Facing Death (Durand)

Category: Play Role: Durand From: Facing Death

Durand says

Then your mother lied on her death-bed, just as she had done all through her life. And that’s the curse that has been following me like a spook. Think how you have innocently tortured me with these two lies for so many years! I didn’t want to put disquiet into your young lives which would result in your doubting your mother’s goodness. That’s why I kept silent. I was the bearer of her cross throughout our married life; carried all her faults on my back, took all the consequences of her mistakes on myself until at last I believed that I was the guilty one. And she was not slow, first to believe herself to be blameless, and then later the victim. “Blame it on me,” I used to say, when she had become terribly involved in some tangle. And she blamed and I bore!
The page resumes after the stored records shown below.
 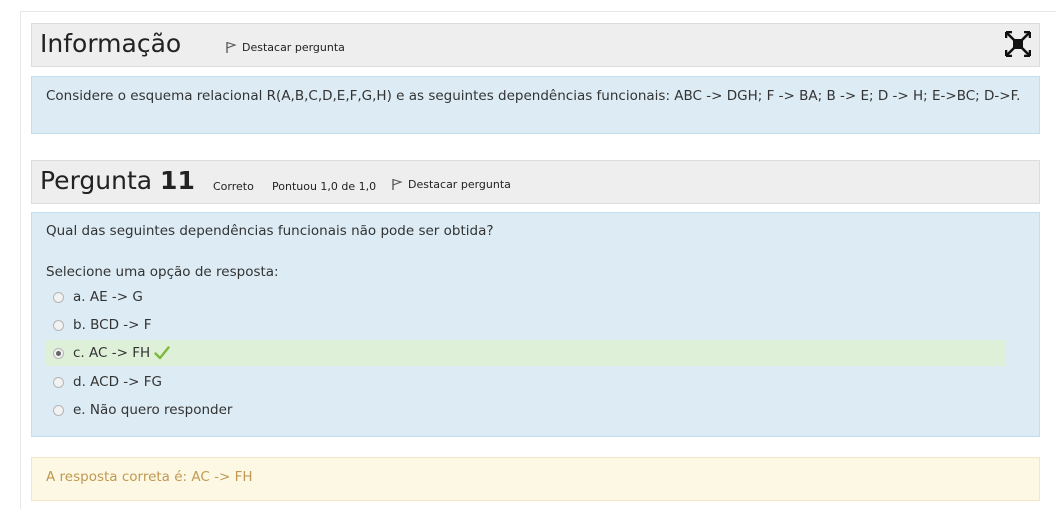 What do you see at coordinates (162, 353) in the screenshot?
I see `checkmark-icon` at bounding box center [162, 353].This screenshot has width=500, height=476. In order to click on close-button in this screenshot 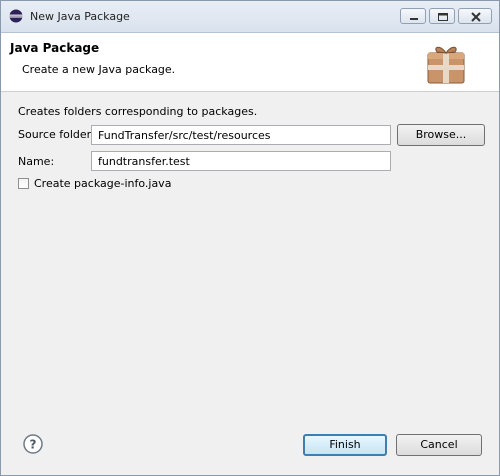, I will do `click(475, 16)`.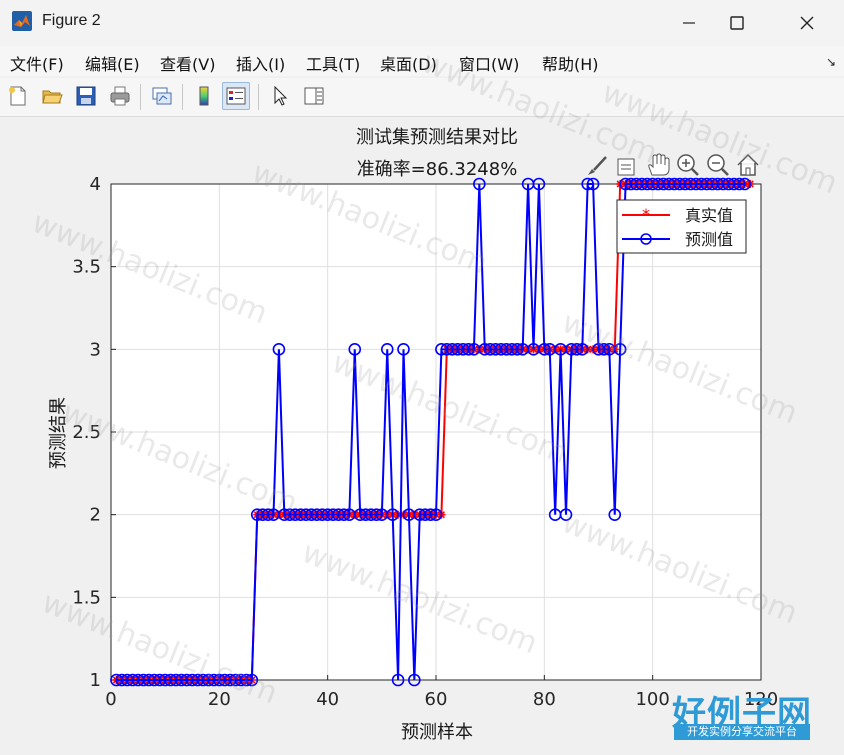 This screenshot has height=755, width=844. Describe the element at coordinates (260, 63) in the screenshot. I see `menu-insert: 插入(I)` at that location.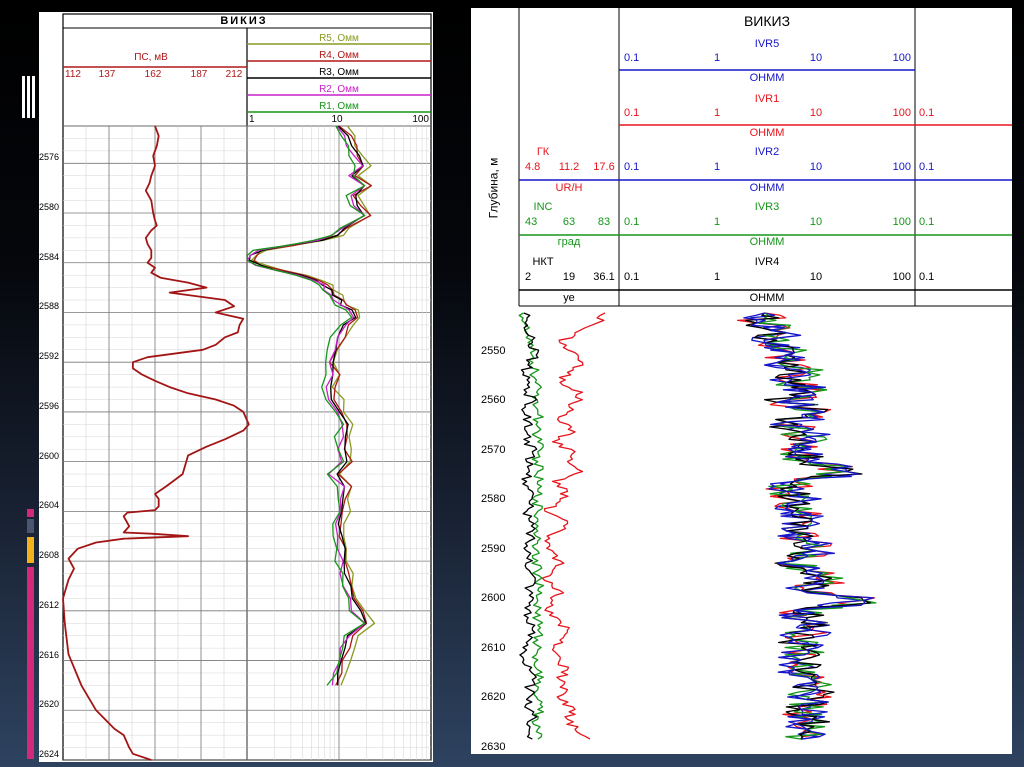 Image resolution: width=1024 pixels, height=767 pixels. What do you see at coordinates (569, 167) in the screenshot?
I see `gk-tick: 11.2` at bounding box center [569, 167].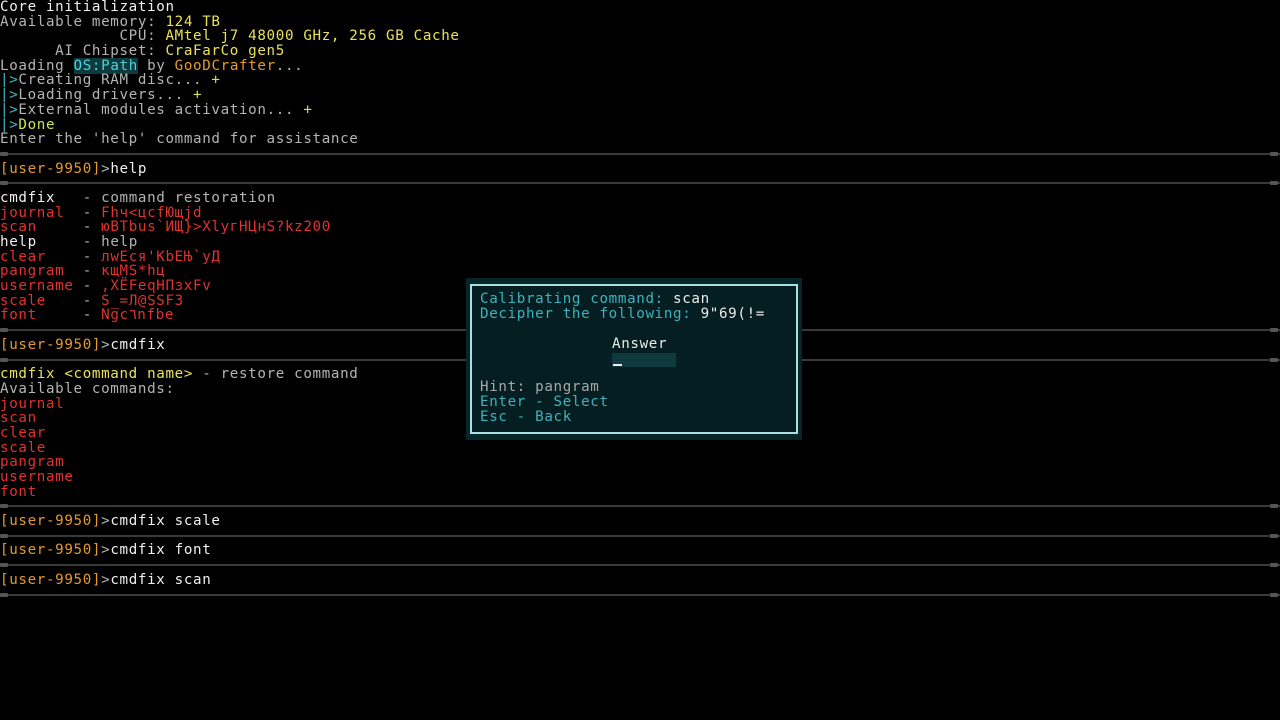 The image size is (1280, 720). I want to click on chipset-line: AI Chipset: CraFarCo gen5, so click(640, 52).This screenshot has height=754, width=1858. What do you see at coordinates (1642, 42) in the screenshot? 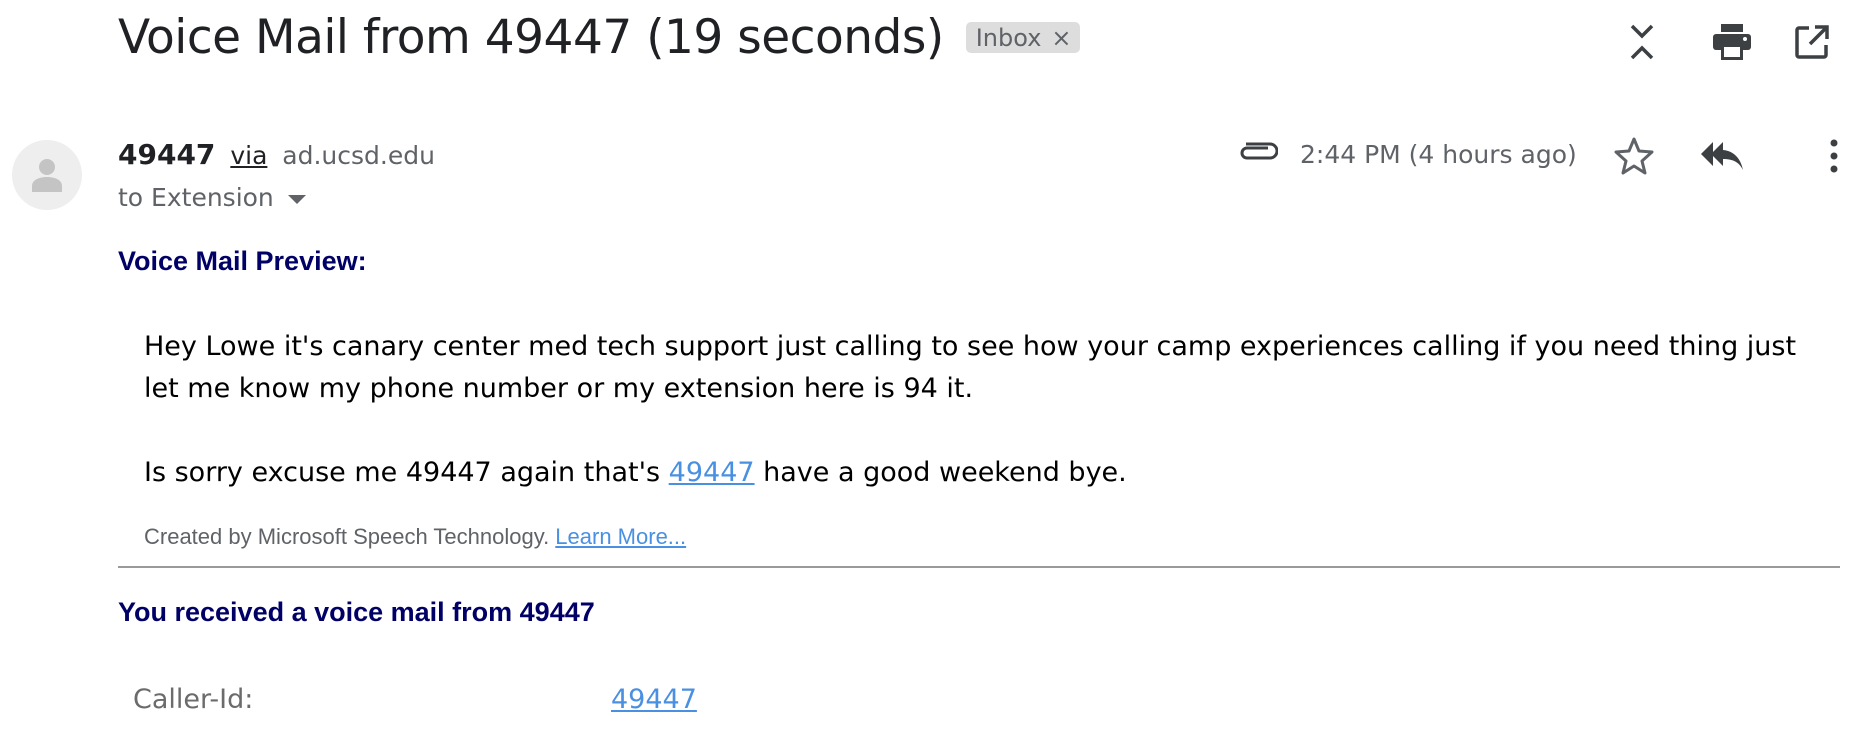
I see `expand-collapse-icon` at bounding box center [1642, 42]. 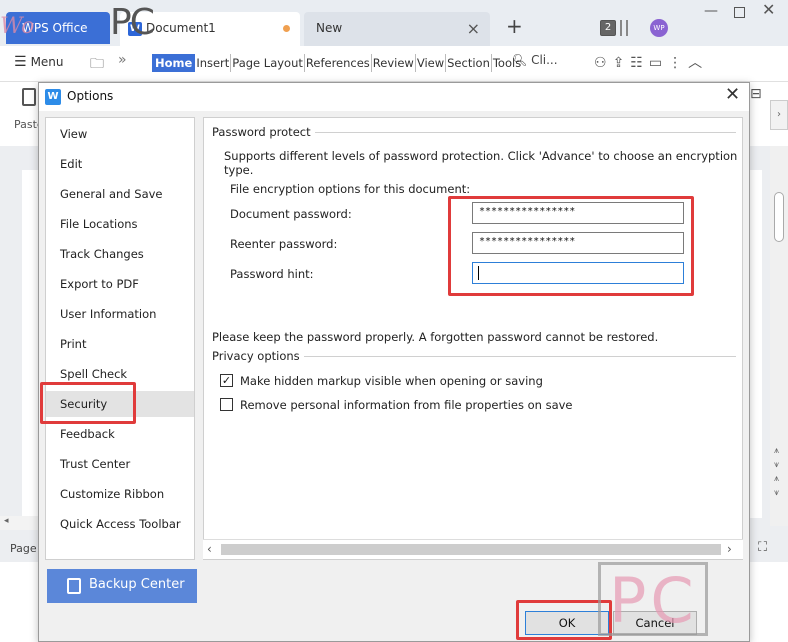 I want to click on ribbon-right-icons: ⚇⇪☷▭⋮︿, so click(x=651, y=62).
But the more she became indebted to me, the more she hated me, with the limitless hatred of her indebtedness. And in the end she despised me, trying to strengthen herself imagining she had deceived me. And last of all she taught you children to despise me, because she wanted support in her weakness. I hoped and believed that this evil but weak spirit would die when she died; but evil lives and grows like disease, while soundness stops at a certain point and then retrogrades. And when I wanted to change what was wrong in the habits of this household, I was always met with “But mother said,” and therefore it was true; “Mother used to do this way,” and therefore it was right. And to you I became a good-for-nothing when I was kind, a miserable creature when I was sensitive, and a scamp when I let you all have your way and ruin the house.